CNE en appel : les options offertes à la Cour

Mon petit doigt avait vu juste, l'audience de ce jour a réservé une surprise : le ministère public a conclu à la compétence de la juridiction judiciaire.

 

Le délibéré est prévu pour le 20 octobre.

 

Restent donc à savoir quelles sont les options offertes à la Cour d'appel.

 

1°) décliner la compétence de la juridiction judiciaire pour connaître de la "conventionnalité" du CNE. Cela reviendrait en pratique à surseoir à statuer pour que les parties saisisissent le Conseil d'Etat d'un recours en appréciation de validité de l'ordonnance.

 

2°) refuser de décliner sa compétence et satuer sur le fond du litige (en un ou en deux temps), auquel cas le préfet serait en droit "d'élever le conflit"  devant le Tribunal des conflits.

 

3°) saisir la Cour de cassation pour avis sur cette question.
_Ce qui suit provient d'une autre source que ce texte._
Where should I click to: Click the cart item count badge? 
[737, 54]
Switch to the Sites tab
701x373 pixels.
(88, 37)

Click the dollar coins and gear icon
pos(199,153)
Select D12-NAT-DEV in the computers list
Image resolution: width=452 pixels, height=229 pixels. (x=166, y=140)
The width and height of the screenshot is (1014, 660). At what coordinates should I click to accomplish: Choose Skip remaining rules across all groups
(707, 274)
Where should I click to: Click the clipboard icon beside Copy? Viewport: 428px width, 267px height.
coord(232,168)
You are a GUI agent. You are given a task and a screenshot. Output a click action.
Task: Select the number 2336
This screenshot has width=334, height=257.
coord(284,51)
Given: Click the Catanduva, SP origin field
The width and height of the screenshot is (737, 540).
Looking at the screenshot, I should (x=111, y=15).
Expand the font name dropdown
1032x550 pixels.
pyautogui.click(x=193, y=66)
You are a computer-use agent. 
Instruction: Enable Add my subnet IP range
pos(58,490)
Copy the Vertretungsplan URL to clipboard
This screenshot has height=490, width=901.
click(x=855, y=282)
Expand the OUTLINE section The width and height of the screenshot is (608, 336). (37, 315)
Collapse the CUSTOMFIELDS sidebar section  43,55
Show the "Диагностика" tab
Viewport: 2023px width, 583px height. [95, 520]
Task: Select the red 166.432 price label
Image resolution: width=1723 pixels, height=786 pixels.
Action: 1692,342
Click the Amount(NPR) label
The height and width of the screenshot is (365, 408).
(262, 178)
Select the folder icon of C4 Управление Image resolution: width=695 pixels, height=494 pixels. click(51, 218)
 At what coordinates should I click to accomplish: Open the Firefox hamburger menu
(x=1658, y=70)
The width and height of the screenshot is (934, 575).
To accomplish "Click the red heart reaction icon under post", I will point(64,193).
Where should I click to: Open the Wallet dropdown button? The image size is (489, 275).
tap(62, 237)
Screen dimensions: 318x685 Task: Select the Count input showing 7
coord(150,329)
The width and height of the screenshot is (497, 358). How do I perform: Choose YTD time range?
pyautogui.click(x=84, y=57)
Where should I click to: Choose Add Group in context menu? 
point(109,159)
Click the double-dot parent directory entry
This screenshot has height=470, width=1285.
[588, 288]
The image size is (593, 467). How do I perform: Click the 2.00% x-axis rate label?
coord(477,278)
Mais, compte-tenu de la jurisprudence déjà abondante de la Cour sur cette question, il n'est pas évident que cette question puisse être regardée comme "nouvelle" et que dès lors, la demande d'avis soit recevable.

 

4°) Surseoir à statuer jusqu'à la décision à intervenir de l'OIT. En principe, en droit franaçais, sauf texte spécial, il n'y a pas lieu à quetions préjudicielle à l'égard d'un organe international. Mais, à défaut de sursis à statuer, un habile différé du délibéré jusqu'à la décision de l'OIT prévue en novembre pourrait avoir le même effet.